Deflationary Spirals

November 15th, 2013
inflation, money
The standard economic view is that deflation is bad because it leads to more deflation. The idea is that if you own a widget factory and the price you can get for your widgets falls you will decrease the number you make. You lay off some employees, don't buy new machines, and try to stay profitable. If this happens through enough of the economy at once then everyone's incomes go down, they can't afford to spend so much for a new widget, and the price you can get falls further. Similarly, because people expect the value of money to rise they hold onto it instead of spending it, which amplifies this process and leads to even higher values of money.

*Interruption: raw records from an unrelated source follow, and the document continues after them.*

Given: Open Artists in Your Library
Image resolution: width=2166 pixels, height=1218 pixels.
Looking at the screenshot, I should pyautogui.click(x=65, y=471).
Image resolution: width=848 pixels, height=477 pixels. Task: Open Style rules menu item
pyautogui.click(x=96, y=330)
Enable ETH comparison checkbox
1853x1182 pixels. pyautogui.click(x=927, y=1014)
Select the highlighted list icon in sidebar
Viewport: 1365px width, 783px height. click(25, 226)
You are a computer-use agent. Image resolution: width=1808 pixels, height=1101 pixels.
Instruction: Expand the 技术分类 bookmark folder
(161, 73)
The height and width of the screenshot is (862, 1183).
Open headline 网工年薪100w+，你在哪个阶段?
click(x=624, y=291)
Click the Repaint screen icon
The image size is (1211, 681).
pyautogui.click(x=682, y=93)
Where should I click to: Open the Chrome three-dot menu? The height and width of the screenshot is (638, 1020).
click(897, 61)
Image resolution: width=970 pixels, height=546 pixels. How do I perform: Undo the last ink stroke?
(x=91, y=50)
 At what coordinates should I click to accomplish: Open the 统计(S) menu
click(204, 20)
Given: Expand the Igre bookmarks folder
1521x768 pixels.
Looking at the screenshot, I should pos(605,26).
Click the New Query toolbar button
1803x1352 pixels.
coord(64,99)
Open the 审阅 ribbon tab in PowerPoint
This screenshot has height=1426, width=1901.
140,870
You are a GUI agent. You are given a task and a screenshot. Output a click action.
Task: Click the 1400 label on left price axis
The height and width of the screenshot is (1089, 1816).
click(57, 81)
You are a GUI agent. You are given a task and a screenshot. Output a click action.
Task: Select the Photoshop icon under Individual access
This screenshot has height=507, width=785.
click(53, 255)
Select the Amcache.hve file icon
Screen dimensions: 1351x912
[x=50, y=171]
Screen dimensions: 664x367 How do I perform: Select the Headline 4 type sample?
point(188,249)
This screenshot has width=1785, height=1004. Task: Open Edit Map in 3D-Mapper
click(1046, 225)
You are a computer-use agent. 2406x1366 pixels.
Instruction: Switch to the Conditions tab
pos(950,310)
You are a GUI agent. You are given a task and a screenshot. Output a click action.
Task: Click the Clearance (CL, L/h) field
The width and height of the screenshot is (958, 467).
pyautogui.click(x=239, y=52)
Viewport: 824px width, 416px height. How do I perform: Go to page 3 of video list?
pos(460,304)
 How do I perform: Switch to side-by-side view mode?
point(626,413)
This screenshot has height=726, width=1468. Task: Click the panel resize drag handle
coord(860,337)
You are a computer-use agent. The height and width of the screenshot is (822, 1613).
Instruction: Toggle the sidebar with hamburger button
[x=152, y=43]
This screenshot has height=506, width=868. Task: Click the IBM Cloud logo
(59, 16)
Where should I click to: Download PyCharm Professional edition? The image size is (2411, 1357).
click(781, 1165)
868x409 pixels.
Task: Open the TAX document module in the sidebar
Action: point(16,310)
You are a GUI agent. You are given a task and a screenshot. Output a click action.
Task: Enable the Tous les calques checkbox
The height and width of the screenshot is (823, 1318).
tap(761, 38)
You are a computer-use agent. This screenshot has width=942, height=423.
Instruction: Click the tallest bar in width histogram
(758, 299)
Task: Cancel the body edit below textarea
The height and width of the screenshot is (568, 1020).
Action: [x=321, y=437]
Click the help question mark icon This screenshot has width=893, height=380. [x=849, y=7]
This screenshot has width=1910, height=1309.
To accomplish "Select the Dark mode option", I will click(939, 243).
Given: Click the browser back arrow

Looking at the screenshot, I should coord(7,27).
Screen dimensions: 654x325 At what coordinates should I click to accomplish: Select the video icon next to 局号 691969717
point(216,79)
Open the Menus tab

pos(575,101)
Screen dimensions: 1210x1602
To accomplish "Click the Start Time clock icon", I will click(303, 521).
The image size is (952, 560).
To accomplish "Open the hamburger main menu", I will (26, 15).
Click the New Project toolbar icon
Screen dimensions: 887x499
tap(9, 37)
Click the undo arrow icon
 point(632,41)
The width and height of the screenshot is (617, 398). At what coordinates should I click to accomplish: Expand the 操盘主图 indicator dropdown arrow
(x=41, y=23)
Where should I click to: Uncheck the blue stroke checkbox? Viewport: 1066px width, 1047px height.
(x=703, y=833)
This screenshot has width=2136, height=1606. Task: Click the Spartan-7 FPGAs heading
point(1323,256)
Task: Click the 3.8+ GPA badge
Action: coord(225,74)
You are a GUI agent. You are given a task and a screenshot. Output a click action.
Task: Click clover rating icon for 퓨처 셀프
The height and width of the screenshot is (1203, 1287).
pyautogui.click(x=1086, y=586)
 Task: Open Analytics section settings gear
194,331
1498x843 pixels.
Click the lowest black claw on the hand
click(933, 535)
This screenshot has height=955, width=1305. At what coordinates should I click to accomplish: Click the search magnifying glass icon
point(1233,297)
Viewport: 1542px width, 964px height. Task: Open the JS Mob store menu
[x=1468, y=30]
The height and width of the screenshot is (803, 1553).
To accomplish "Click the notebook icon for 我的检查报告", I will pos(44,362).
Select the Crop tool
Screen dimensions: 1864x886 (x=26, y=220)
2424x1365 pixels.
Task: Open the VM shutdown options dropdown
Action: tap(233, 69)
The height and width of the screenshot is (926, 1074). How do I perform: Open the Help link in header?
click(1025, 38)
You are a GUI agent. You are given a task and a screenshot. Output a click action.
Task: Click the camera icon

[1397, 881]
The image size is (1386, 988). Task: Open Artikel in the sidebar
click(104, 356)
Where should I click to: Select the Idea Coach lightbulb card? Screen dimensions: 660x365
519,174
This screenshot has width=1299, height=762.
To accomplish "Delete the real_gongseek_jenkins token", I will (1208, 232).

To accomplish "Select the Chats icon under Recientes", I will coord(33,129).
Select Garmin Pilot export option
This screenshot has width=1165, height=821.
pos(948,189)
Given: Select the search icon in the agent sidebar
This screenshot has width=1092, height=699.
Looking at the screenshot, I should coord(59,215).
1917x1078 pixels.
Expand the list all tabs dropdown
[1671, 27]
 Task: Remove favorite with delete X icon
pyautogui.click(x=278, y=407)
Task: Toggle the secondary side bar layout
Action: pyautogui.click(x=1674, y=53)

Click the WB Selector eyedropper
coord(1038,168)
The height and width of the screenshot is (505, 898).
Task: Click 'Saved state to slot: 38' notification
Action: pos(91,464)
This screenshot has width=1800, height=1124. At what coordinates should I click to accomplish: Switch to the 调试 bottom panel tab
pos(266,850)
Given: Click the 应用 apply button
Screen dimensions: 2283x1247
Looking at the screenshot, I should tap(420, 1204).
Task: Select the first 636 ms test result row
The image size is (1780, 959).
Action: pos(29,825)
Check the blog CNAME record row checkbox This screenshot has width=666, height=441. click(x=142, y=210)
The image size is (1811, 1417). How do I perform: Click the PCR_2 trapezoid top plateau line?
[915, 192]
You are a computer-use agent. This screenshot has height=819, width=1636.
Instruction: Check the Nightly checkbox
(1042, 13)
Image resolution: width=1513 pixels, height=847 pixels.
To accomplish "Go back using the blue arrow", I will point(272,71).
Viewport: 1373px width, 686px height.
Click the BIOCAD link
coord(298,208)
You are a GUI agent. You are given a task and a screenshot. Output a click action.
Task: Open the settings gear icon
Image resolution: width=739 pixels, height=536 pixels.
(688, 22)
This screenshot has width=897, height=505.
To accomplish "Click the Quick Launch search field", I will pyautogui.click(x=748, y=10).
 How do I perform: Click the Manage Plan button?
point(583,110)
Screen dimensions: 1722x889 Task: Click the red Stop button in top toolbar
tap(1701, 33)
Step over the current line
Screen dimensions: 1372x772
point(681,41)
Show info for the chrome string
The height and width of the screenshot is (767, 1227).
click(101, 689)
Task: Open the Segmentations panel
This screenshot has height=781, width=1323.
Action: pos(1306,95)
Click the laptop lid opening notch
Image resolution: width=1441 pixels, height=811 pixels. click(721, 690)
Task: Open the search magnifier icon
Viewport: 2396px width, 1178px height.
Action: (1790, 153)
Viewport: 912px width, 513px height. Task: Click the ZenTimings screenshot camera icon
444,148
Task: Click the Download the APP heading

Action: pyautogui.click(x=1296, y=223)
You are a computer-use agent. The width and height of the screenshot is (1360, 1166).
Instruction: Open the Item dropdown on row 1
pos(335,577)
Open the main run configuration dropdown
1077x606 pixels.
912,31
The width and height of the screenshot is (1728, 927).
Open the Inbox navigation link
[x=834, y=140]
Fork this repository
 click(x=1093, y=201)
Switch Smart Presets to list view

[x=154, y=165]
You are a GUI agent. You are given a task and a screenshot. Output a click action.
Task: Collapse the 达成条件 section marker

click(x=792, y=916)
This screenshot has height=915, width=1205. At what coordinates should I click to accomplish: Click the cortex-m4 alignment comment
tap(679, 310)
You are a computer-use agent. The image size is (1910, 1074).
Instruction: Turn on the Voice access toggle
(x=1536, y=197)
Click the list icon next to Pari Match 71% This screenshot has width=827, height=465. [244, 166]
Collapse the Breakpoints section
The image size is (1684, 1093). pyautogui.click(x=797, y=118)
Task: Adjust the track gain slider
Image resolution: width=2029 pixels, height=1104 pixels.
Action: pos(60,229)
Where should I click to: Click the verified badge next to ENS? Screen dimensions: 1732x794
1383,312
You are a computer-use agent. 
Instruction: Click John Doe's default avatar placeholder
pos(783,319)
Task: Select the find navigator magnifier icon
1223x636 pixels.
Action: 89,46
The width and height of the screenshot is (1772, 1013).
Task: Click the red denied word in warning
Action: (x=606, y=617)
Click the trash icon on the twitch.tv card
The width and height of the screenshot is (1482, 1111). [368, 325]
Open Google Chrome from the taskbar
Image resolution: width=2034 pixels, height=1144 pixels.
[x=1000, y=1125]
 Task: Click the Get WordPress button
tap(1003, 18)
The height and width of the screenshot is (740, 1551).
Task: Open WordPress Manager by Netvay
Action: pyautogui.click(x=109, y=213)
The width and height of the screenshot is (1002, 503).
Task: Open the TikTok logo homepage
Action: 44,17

There are two things I don't understand about this, however:

  • This whole spiral is kicked off by the widget manufacturer responding to lower prices by decreasing how many widgets they make. But if everyone knows prices are only going down because of deflation then the signal for the manufacturer to pay attention to isn't "are prices falling?" but "are prices falling faster than deflation?" or "are widget prices falling faster than the cost to manufacture them?" Manufacturers already have to be careful not to mistake inflation for rising demand.
  • If everyone knows that a dollar today will be worth twice as much in a year (deflation) then why doesn't the dollar become worth that much now? In general you don't see values rise continuously because people anticipate and price in future changes. (efficient market hypothesis)

(Normally deflation isn't much of an issue because the government can print more money at any time and push us back to inflation. If bitcoin were to become the primary currency, however, the government wouldn't have that option. I'm trying to understand how dangerous that is.)